Dataset entries
=-=-=-=-=

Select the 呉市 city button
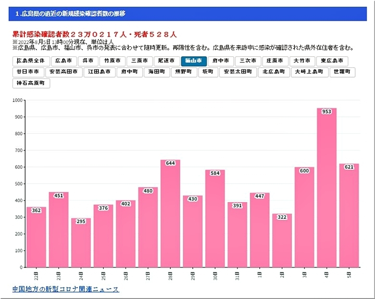 [x=89, y=61]
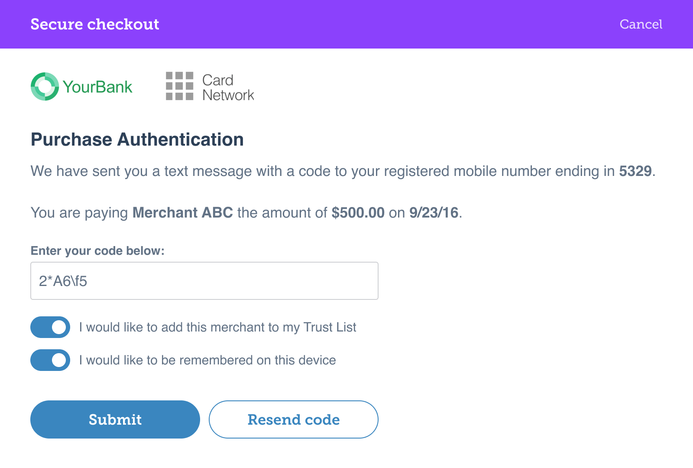
Task: Turn off the Trust List merchant toggle
Action: coord(50,327)
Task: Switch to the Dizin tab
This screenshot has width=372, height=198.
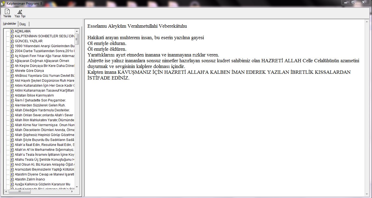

=-=-=-=-=

[YOUR GOAL]: When repeating the entries, leave out every picture and keep the rest exact.

[YOUR SOLUTION]:
Select the 呉市 city button
 [x=89, y=61]
Task: Turn off the Trust List merchant toggle
Action: coord(50,327)
Task: Switch to the Dizin tab
This screenshot has width=372, height=198.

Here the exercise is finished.